Your assignment: A word-for-word restatement of the listing is the only acceptable answer.

Records:
╭──

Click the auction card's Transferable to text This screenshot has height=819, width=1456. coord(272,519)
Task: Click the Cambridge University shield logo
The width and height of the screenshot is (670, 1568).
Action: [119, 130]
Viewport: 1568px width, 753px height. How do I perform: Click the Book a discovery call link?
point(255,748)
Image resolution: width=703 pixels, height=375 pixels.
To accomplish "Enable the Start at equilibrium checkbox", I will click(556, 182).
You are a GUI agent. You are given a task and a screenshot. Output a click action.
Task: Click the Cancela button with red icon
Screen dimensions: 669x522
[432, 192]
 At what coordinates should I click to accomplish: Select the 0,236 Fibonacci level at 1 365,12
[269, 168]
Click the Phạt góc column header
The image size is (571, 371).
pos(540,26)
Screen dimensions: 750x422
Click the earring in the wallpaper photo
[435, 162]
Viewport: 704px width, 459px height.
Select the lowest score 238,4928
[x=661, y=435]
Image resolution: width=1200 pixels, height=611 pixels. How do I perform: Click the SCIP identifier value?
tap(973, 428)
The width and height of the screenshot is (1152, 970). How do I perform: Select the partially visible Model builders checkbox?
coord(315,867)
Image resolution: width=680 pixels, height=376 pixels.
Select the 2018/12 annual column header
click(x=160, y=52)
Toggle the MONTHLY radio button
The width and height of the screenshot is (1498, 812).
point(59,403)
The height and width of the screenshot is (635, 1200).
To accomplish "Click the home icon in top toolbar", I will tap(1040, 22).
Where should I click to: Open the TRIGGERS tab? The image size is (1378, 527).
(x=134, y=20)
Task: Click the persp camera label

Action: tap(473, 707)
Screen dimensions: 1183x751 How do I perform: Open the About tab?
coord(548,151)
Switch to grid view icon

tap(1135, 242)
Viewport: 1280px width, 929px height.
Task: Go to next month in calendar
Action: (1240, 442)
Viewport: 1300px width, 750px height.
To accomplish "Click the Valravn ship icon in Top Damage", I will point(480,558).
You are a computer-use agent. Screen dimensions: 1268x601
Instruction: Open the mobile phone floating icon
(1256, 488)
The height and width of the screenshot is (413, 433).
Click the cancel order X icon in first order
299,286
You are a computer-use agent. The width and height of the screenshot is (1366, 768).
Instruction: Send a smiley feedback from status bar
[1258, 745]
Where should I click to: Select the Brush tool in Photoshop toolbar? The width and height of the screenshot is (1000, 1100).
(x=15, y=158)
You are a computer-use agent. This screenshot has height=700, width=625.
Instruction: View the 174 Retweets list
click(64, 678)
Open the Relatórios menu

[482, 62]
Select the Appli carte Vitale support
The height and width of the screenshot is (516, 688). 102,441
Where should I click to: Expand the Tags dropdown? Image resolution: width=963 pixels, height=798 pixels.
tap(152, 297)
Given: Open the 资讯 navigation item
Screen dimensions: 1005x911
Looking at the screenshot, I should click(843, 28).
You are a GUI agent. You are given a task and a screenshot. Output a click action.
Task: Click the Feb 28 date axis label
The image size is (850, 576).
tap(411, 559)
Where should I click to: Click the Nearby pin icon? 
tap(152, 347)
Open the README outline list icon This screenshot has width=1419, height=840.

╰──

Exercise solution:
Click the auction card's Transferable to text This screenshot has height=819, width=1456. coord(272,519)
Task: Click the Cambridge University shield logo
The width and height of the screenshot is (670, 1568).
Action: [119, 130]
Viewport: 1568px width, 753px height. How do I perform: Click the Book a discovery call link?
point(255,748)
Image resolution: width=703 pixels, height=375 pixels.
To accomplish "Enable the Start at equilibrium checkbox", I will click(556, 182).
You are a GUI agent. You are given a task and a screenshot. Output a click action.
Task: Click the Cancela button with red icon
Screen dimensions: 669x522
[432, 192]
 At what coordinates should I click to accomplish: Select the 0,236 Fibonacci level at 1 365,12
[269, 168]
Click the Phạt góc column header
The image size is (571, 371).
pos(540,26)
Screen dimensions: 750x422
Click the earring in the wallpaper photo
[435, 162]
Viewport: 704px width, 459px height.
Select the lowest score 238,4928
[x=661, y=435]
Image resolution: width=1200 pixels, height=611 pixels. How do I perform: Click the SCIP identifier value?
tap(973, 428)
The width and height of the screenshot is (1152, 970). How do I perform: Select the partially visible Model builders checkbox?
coord(315,867)
Image resolution: width=680 pixels, height=376 pixels.
Select the 2018/12 annual column header
click(x=160, y=52)
Toggle the MONTHLY radio button
The width and height of the screenshot is (1498, 812).
point(59,403)
The height and width of the screenshot is (635, 1200).
To accomplish "Click the home icon in top toolbar", I will tap(1040, 22).
Where should I click to: Open the TRIGGERS tab? The image size is (1378, 527).
(x=134, y=20)
Task: Click the persp camera label

Action: tap(473, 707)
Screen dimensions: 1183x751 How do I perform: Open the About tab?
coord(548,151)
Switch to grid view icon

tap(1135, 242)
Viewport: 1280px width, 929px height.
Task: Go to next month in calendar
Action: (1240, 442)
Viewport: 1300px width, 750px height.
To accomplish "Click the Valravn ship icon in Top Damage", I will point(480,558).
You are a computer-use agent. Screen dimensions: 1268x601
Instruction: Open the mobile phone floating icon
(1256, 488)
The height and width of the screenshot is (413, 433).
Click the cancel order X icon in first order
299,286
You are a computer-use agent. The width and height of the screenshot is (1366, 768).
Instruction: Send a smiley feedback from status bar
[1258, 745]
Where should I click to: Select the Brush tool in Photoshop toolbar? The width and height of the screenshot is (1000, 1100).
(x=15, y=158)
You are a computer-use agent. This screenshot has height=700, width=625.
Instruction: View the 174 Retweets list
click(64, 678)
Open the Relatórios menu

[482, 62]
Select the Appli carte Vitale support
The height and width of the screenshot is (516, 688). 102,441
Where should I click to: Expand the Tags dropdown? Image resolution: width=963 pixels, height=798 pixels.
tap(152, 297)
Given: Open the 资讯 navigation item
Screen dimensions: 1005x911
Looking at the screenshot, I should click(843, 28).
You are a GUI agent. You are given a task and a screenshot. Output a click action.
Task: Click the Feb 28 date axis label
The image size is (850, 576).
tap(411, 559)
Where should I click to: Click the Nearby pin icon? 
tap(152, 347)
Open the README outline list icon This screenshot has width=1419, height=840.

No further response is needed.